§ Consignes:
1/ D'après le texte fourni, quelles autres publications ont été décrites comme clandestines avant Bezmotivny ?
2/ Traduisez en anglais cette phrase du texte fourni : « L’intention explicite des forces répressives est de nous mettre en garde, de nous contraindre à nous cacher, de pousser les lieux et les publications à une sorte de « clandestinisation » forcée. »
3/ Prolongez le texte fourni sur la clandestinité du journal Bezmotivny au-delà de sa dernière phrase.

§ Texte fourni:
En ce sens, Bezmotivny – comme cela a été le cas pour la dernière version de Croce Nera Anarchica et pour Vetriolo – est obsessivement décrit comme clandestin, en suivant encore l’hypothèse éculée du « double niveau » (l’un manifeste, visible, l’autre clandestin, illégal). Sur la base de ce postulat, « derrière » le journal se cacherait l’expression d’une organisation bien précise, qui se dédie à la mise en place de cette « propagande instigatrice » qui préoccupe ces messieurs, car elle serait une expression des « concepts stratégiques de l’orientation et du mécanisme de la propagande instigatrice » qui guideraient notre action d’anarchistes. Or, nous n’avons pas du tout besoin de répondre aux accusations et aux conjectures de la police : nous ne reconnaissons pas l’État et ses apparats comme des interlocuteurs, nos réflexions à l’adresse des compagnons et du mouvement sont la prérogative du mouvement, non pas du matériau pour les juges. Ceci dit, il est clair que la réalisation d’actions de la part de compagnons – qu’ils agissent en groupe ou individuellement – ne peut pas être attribuée à cette « propagande instigatrice » imaginée par les parquets antiterroristes et par les agences de renseignement. Et il serait débile de devoir l’expliquer. De la même façon, c’est un fait que ces journaux – qui ne sont pas nôtres, mais qui sont des instruments pour le mouvement et pour l’approfondissement de l’affrontement révolutionnaire – ne sont de toute évidence pas clandestins, il sont diffusés publiquement lors d’éventements et dans des lieux, envoyés par la poste, parfois discutés lors de rencontres et de débats, etc. Cette observation ne doit cependant pas servir à une prise de position opportuniste, qui viserait à se défendre (de manière hypocrite) de l’accusation de publication d’un journal clandestin. L’intention explicite des forces répressives est de nous mettre en garde, de nous contraindre à nous cacher, de pousser les lieux et les publications à une sorte de « clandestinisation » forcée. Nous ne marchons pas. Nous ne déprécions pas la clandestinité, mais justement pour cette raison elle reste une possibilité, un choix, parfois même une nécessité individuelle imposée par la situation, certainement pas une condition provoquée par la plus large offensive répressive qui est en train de se déployer, ces dernières années, contre les minorités révolutionnaires.

§ Données:
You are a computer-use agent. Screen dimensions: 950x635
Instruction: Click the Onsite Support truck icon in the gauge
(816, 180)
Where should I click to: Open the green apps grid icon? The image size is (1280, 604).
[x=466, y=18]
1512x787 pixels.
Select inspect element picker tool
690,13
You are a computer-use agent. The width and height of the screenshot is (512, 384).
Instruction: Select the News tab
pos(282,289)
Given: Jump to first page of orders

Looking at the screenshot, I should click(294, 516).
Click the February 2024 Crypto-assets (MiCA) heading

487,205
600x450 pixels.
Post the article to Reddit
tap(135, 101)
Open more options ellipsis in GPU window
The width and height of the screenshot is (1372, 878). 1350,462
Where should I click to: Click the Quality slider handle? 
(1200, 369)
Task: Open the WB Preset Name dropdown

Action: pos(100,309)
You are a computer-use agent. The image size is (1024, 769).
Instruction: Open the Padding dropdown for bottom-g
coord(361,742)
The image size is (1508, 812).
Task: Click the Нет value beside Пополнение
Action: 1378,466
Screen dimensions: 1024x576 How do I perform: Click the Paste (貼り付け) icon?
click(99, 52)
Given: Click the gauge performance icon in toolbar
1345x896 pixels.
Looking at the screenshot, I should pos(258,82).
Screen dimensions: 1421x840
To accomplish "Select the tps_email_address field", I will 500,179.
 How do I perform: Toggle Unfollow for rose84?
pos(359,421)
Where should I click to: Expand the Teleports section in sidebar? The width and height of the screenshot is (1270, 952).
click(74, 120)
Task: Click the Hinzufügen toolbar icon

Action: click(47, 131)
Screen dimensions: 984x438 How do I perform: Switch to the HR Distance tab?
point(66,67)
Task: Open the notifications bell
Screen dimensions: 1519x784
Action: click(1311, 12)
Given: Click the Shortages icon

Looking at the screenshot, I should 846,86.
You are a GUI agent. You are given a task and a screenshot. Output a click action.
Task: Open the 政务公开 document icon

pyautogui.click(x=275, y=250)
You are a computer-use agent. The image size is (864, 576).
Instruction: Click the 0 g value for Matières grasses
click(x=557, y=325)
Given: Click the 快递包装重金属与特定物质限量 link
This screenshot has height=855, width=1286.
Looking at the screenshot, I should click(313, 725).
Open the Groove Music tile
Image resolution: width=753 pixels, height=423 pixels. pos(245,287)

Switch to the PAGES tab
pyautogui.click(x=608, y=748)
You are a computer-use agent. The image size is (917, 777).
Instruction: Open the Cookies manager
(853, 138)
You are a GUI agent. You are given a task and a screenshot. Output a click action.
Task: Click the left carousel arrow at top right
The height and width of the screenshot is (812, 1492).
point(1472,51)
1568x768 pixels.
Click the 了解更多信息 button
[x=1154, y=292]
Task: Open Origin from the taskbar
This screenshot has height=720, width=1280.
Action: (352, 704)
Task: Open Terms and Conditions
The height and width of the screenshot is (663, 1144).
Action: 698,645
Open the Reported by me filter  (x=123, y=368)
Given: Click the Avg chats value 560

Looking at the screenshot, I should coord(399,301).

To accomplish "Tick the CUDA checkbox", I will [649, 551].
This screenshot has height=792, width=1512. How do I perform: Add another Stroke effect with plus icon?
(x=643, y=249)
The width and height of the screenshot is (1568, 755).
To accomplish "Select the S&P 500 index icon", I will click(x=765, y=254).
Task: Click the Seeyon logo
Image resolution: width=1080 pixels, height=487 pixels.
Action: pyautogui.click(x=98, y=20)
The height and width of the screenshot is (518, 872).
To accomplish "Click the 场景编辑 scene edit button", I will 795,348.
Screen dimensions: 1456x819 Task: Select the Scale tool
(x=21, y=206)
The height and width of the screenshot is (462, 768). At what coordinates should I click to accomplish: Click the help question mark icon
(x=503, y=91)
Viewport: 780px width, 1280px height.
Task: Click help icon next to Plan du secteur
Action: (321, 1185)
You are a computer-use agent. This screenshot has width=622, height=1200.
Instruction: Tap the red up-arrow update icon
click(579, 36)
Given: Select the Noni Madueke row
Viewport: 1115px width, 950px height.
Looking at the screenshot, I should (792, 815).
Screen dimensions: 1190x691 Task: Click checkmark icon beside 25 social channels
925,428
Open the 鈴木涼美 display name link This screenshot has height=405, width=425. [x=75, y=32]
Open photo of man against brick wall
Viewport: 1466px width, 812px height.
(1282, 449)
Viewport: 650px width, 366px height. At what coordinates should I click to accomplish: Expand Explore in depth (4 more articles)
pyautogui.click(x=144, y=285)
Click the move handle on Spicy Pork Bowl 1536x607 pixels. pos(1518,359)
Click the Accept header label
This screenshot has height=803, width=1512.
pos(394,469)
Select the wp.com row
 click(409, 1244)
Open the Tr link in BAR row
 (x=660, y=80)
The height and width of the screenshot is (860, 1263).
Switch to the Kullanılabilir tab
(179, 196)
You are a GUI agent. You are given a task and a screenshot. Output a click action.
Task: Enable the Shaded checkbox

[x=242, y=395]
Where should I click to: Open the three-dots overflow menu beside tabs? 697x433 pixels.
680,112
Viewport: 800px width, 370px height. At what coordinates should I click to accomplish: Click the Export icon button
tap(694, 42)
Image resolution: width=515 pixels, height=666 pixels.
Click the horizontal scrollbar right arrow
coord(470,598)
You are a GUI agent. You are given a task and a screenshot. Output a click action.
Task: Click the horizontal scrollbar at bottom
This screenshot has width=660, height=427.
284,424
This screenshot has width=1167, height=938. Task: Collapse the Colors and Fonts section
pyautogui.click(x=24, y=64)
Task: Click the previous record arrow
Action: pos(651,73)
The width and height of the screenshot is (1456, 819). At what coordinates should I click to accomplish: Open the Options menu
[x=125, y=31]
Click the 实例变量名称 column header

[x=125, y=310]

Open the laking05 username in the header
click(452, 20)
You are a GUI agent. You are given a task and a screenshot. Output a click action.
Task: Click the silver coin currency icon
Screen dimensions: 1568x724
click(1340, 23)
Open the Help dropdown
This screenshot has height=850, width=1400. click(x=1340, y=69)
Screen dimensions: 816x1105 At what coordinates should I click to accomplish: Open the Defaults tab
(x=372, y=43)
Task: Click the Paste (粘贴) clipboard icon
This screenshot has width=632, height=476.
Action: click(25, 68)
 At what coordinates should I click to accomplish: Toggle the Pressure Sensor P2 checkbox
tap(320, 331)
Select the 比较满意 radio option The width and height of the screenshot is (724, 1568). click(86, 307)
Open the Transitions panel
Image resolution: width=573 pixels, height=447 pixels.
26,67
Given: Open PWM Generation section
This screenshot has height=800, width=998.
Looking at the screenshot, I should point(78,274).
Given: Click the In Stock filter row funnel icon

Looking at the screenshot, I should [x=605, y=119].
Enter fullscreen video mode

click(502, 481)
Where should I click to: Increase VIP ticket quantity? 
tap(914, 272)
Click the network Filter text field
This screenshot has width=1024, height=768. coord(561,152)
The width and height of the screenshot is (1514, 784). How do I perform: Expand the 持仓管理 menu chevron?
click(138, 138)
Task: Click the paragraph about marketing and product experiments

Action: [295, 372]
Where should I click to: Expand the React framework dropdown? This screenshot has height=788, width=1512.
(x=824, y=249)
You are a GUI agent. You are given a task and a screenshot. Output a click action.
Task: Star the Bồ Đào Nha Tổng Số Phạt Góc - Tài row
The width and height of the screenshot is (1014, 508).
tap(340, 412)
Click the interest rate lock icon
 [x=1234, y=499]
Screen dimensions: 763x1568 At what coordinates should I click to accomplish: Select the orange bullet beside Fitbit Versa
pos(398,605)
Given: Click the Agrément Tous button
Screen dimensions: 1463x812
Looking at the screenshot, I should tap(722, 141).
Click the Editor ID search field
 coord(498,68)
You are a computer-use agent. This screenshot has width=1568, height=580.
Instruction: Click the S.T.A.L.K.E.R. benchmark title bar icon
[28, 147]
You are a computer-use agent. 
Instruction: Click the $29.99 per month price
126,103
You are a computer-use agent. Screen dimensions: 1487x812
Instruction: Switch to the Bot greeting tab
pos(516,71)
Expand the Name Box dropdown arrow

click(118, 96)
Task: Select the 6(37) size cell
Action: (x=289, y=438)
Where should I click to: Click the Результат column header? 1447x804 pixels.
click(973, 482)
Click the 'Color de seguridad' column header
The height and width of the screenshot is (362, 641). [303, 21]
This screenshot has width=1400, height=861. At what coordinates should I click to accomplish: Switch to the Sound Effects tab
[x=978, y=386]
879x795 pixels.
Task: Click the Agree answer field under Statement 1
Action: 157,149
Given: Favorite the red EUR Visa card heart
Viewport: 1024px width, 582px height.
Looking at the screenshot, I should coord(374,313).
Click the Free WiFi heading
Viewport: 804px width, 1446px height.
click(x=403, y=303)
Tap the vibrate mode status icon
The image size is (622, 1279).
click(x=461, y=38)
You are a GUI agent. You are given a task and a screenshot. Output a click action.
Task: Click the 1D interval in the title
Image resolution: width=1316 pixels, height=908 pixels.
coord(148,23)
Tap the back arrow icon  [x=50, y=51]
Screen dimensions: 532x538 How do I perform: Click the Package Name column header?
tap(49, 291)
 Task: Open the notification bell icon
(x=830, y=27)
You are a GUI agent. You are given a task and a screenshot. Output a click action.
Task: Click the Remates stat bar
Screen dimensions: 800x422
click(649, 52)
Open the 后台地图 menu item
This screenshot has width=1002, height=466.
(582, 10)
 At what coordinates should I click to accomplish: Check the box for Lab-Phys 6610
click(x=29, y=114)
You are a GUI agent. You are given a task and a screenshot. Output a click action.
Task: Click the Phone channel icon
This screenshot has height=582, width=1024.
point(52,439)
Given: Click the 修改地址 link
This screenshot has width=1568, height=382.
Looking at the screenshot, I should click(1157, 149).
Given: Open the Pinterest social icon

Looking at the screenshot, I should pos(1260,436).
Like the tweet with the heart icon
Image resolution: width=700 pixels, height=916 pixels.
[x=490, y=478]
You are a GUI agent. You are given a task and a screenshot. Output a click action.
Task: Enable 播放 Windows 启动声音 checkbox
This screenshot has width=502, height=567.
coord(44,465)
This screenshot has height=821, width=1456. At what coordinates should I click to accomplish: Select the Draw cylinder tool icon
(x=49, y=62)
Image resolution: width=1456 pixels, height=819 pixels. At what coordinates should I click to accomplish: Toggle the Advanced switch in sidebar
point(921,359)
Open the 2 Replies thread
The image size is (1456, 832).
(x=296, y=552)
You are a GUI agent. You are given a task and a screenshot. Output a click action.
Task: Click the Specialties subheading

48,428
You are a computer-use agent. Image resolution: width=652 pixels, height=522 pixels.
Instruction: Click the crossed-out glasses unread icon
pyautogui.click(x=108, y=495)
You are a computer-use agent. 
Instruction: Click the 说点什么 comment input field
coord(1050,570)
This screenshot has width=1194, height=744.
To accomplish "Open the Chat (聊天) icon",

§ Réponses fournies:
1/ La dernière version de Croce Nera Anarchica et Vetriolo.

2/ The explicit intention of the repressive forces is to warn us, to force us into hiding, to push places and publications toward a kind of forced “clandestinization.”

3/
En ce qui concerne plus précisément le journal, le juge d’instruction ne cache pas le fait qu’il pense que les mesures de surveillance sont nécessaires pour « empêcher toute l’activité de préparation de la publication de chaque numéro, ainsi que toutes les activités qui y sont reliées », en décrivant donc ces mesures aussi en termes de prévention, en suivant une tendance qui – loin d’appartenir à un seul juge – est avant tout l’expression de suggestions et de directives bien plus amples, disposées par la Direction nationale anti-mafia et antiterrorisme et issues de la tendance plus générale à détruire toute minorité révolutionnaire.
Pour rester sur le plan de la continuité historique, l’État, en plus de la répression, a toujours eu le besoin de se décrire dans une optique clairement mystificatrice ; il en est de même quand il veut écrire l’histoire des actions ou des individus révolutionnaires, dans ses moyens d’information et aussi dans les dossiers de tribunal. Le choix de présenter les anarchistes d’abord comme des « délinquants communs » et ensuite comme des mafieux est un choix bien précis, clairvoyant, qui a permis de réprimer la simple expression d’idées révolutionnaires sans mettre en danger le cache-misère de la « liberté d’expression » et aussi de faire passer le 41-bis comme instrument répressif contre des révolutionnaires.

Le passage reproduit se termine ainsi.